If a DOB is being culled (popping out of view) when it should not, it is normally because the bounding radius needs to be larger. On the other hand, too large a radius will make the DOB render when it is not necessary, so it is a good idea to tweak this value. It is in Godot world units, so you may be able to simply measure you object in the IDE.
- Each frame, call
dob_update(cam)
to keep that DOB updated in the system
If the DOB is not moving, or you want to deactivate it to save processing, simply don't call update again until you want to reactivate it.
-
When you have finished with a DOB you should call
dob_unregister(cam)
to remove the soft link from the system. This is more important when you are creating and deleting DOBs (say with multiple game levels). If you are using a DOB throughout (say a camera) which gets deleted at the end of the app, it is not necessary to call unregister. -
If you are suddenly moving a DOB a large distance (rather than into a neighbouring room), you should call
dob_teleport(cam)
. This uses a different system to estimate the new room that the DOB is in. -
DOBs should only move between rooms via the portals. In fact that is how their movement between rooms is defined. This is why a room's portals should form a convex space, never concave. In order to limit movement between rooms to the portals, you should use e.g. physics, or a navmesh.
Conversion
Build your rooms and portals and placed them as children in a scene graph structure something like this:
Root
RoomManager
room_kitchen
MeshInstance (table?)
MeshInstance (walls?)
MeshInstance (floor, ceiling)
MeshInstance (chair?)
portal_hall
room_hall
MeshInstance (painting?)
MeshInstance (floor, ceiling)
MyDOBs
Camera
Player
Monster
Box
AnythingElse
-
Change the RoomManager node type from a spatial to an LRoomManager in the Godot IDE
-
At startup / when you load the level, call
rooms_convert()
This will provide some output to indicate the building of the optimized internal visibility structure.
-
Set which camera you want LPortal to use by calling
rooms_set_camera(cam)
-
Register the camera as a DOB (see above section on DOBs) and update each frame.
-
If you load a new game level, simply call
rooms_convert()
again (which clears the old data), and repeat each step.
Notes
- The most involved step is building your original rooms and portals, and getting the names right. Watch the debug output in the console when converting the rooms, it will let you know or give indications where it is having trouble converting.

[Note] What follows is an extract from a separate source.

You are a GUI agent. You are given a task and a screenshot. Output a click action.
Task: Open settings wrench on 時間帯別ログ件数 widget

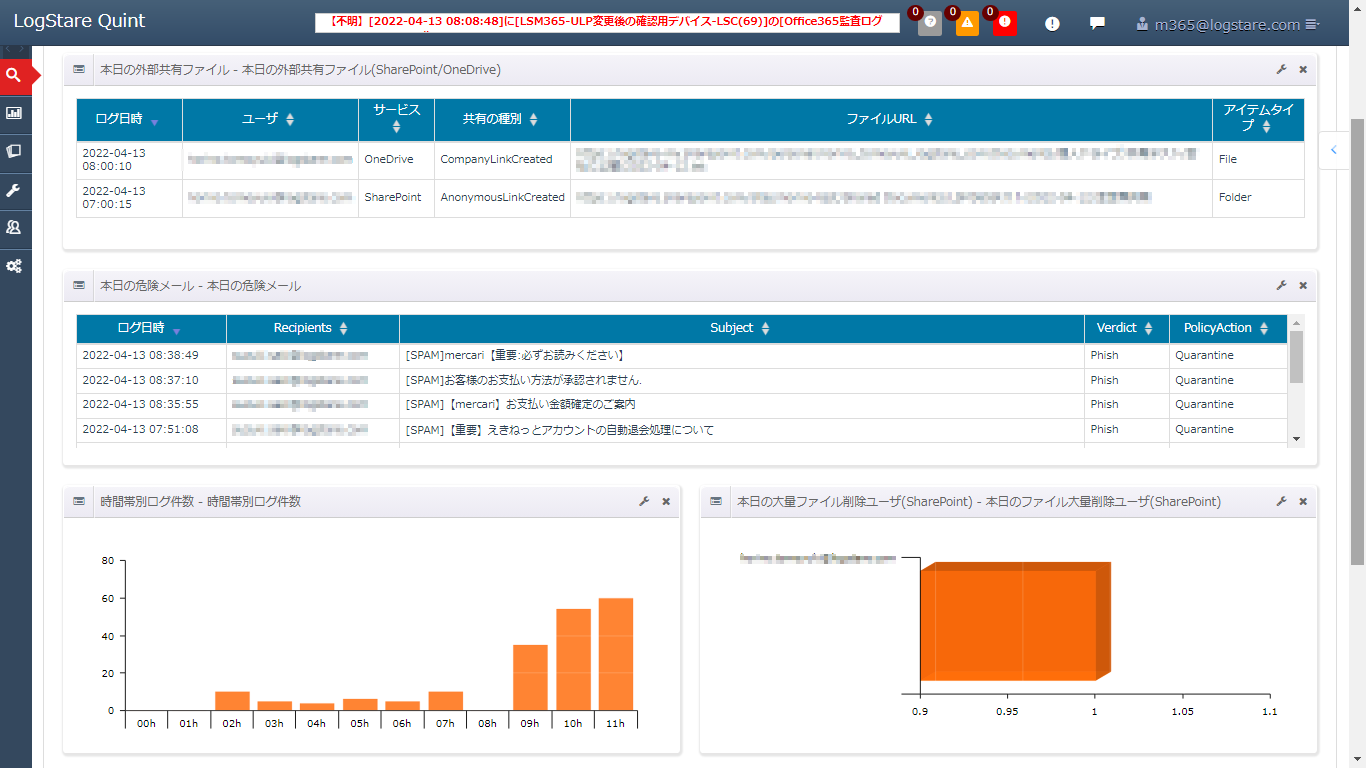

- You can use hierarchies of nodes to place your static MeshInstances within a room, so it is easier to place groups e.g.:
room_office
Desk (spatial)
Table (mesh instance)
Chair (mesh instance)
Getting maximum performance
LPortal is very efficient, and the culling process itself is only likely to be a bottleneck if you are creating too high a density of portals. On each frame, every portal the camera 'sees' through creates a new set of clipping planes for each edge of the portal, which can be a lot to check when you are seeing an object through a door, through a window, through another window etc. So bear this in mind when building levels.
Portal polygons with fewer edges are also faster to cull against. So usually an axis aligned quad will make a lot of sense, even when covering an irregular opening (say a cave).
Level design is thus a balancing act between creating a higher density of rooms / portals (with greater occlusion culling accuracy), and a greater number of clipping planes. In practice there is also the issue of drawcalls, often hardware is limited by how many objects it can draw performantly in a frame - often it is faster to merge a bunch of small objects together than to cull them.